There are about 20 applications by foreigners yearly for adoption.

All prospective adopters to be assessed for suitability

The proposed amendments will require all prospective adopters, regardless of their relation to the child, to be assessed for their suitability when applying for adoption.

Their suitability will be assessed based on the adopter’s parenting capacity, their financial stability and their ability to interact with the child, among other things.

Only those with a favourable assessment can file an adoption application in court.

Currently, only those who are adopting an unrelated foreign child or a child in state care must undergo pre-adoption assessment.  

Additionally, the Bill will also provide guidance on the suitability criteria for prospective adopters.

To this end, adoption agencies, the Guardian-in-Adoption and the court must consider various factors.

These would include taking into account public policies, such as the policy against the formation of same-sex units, as well as public policy against planned and deliberate single parenthood through the use of surrogacy or Assisted Reproduction Technology.

Adopters who falsely declare their suitability status will face penalties.

Mandatory briefings for adopters

Under the amendments, prospective adopters will need to attend a pre-adoption briefing, where they will be informed of adoption-related matters such as the adoption process, the eligibility criteria and legal implications.

In addition, they will have to attend a disclosure briefing before they can go ahead with the adoption process.

The briefing will explain to adopters how to disclose in an appropriate manner to their child that he or she is adopted.

It will also explain how adopters can support their adopted children in embracing their adoptive status, said MSF.

It will not be mandatory for adopters to inform their child of their adoption status.

Barring applicants convicted of serious crimes from adoption

To ensure the safety and protection of adopted children, the Bill proposes that applicants convicted of serious crimes be barred from adopting children.

Currently, such prospective adopters are barred on a case-by-case basis.

The subsidiary legislation will spell out which offences are considered serious crimes such as sexual abuse, violence and drug offences.

However, MSF said that exceptions can be made if the court determines that there are exceptional circumstances to approve the adoption, such as if the prospective adopter committed an offence more than 10 years ago and has reformed.

Greater clarity on when court can dispense with birth parents’ consent

The proposed law provides more clarity on the circumstances in which the courts can dispense with the consent of the biological parents in the adoption process.

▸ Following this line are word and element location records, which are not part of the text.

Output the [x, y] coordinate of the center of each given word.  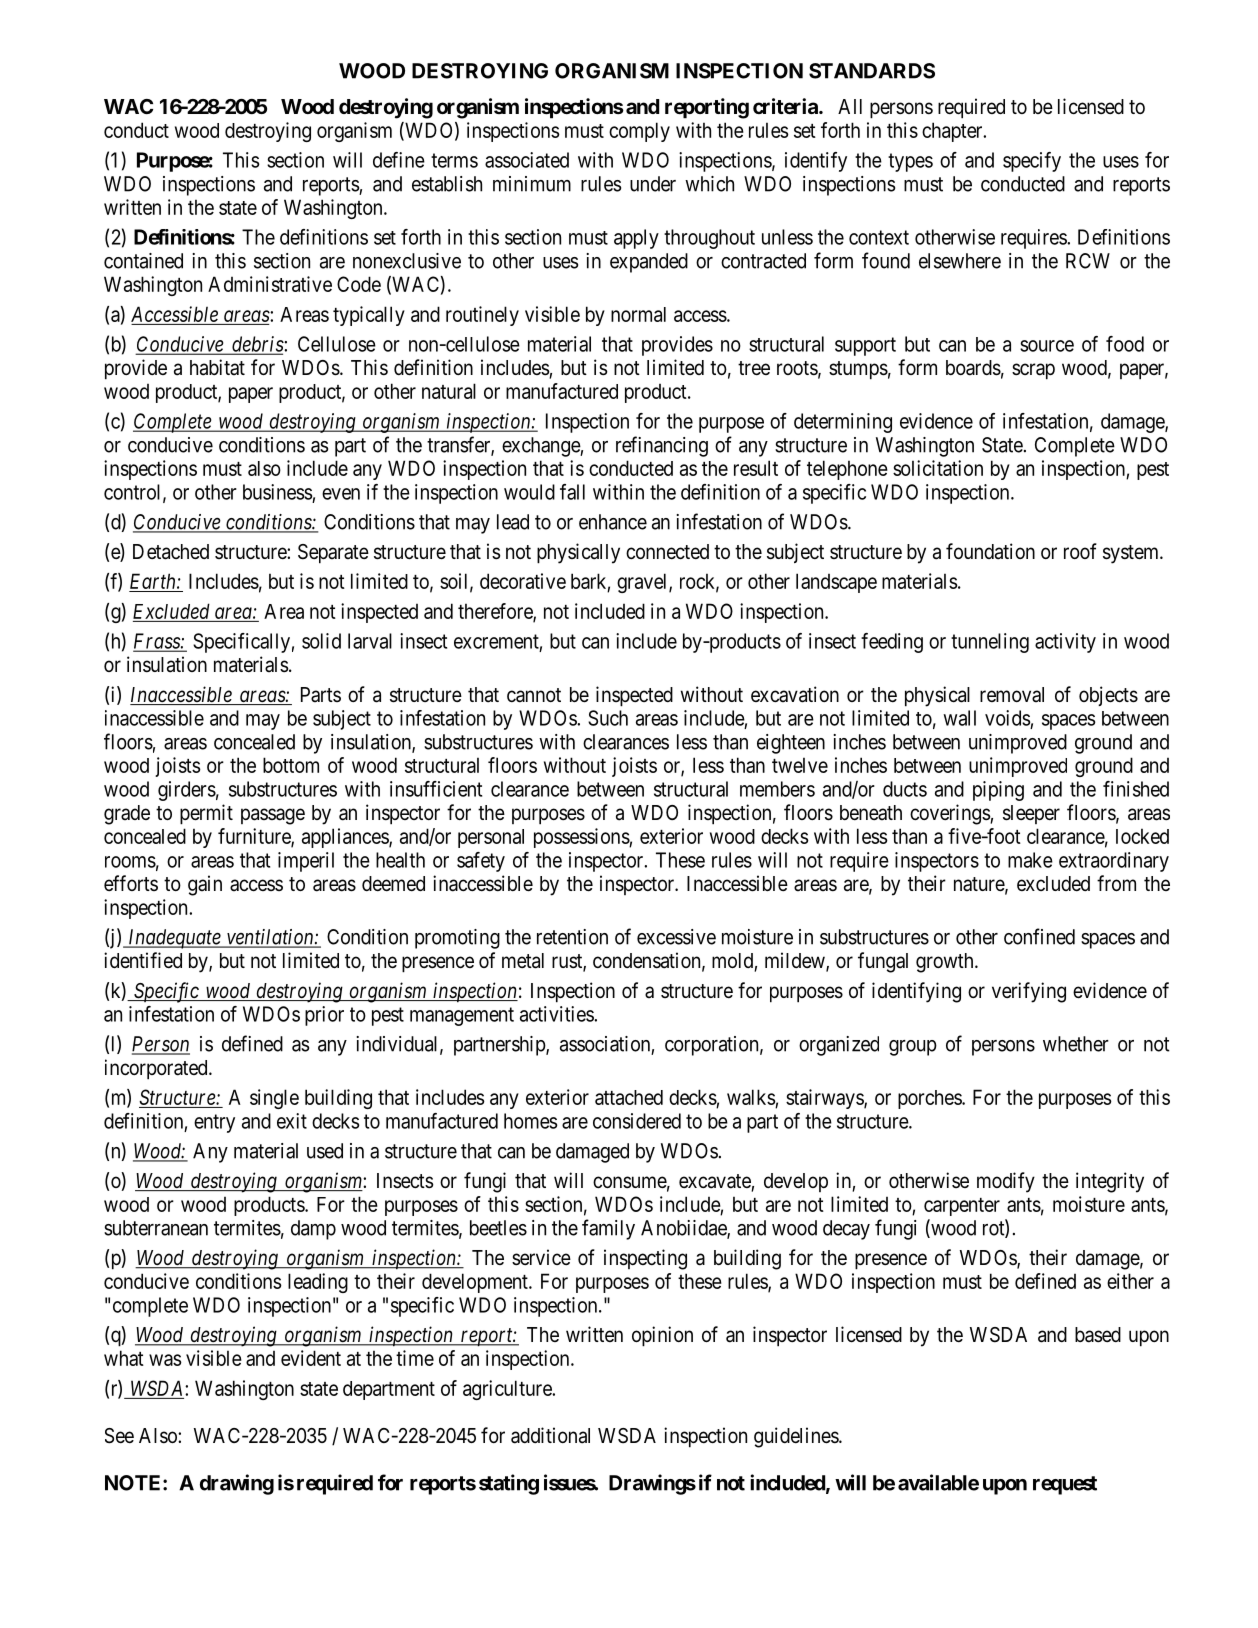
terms [454, 160]
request [1065, 1485]
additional [550, 1435]
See [119, 1436]
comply [639, 132]
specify [1032, 162]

The dispensation of biological parents' consent is favoured in scenarios where children placed in foster care or a children’s home have parents who are unfit or unwilling to care for them.

While adoption will provide such children with a safe, stable and loving family to grow up in, some couples may face challenges in adopting these children if their birth parents do not consent to the adoption.

Thus, greater clarity on the grounds on which the courts can dispense with consent will facilitate the adoption of these children.

Such grounds include cases where the birth parents intentionally caused grievous hurt to the child or have failed to provide suitable care for the child over a prolonged period, causing the child to be in need of care and protection.

Greater regulation of the adoption sector

To deter undesirable behaviours in the adoption sector, the Bill proposes to criminalise behaviour that compromises the child’s welfare.

Such behaviour includes advertising children for adoption, fraudulently inducing birth parents to consent to their child’s adoption and providing false or misleading information during the adoption process.

To encourage transparency in the sector, the Bill will also require all adoption agencies to publish information on their fees.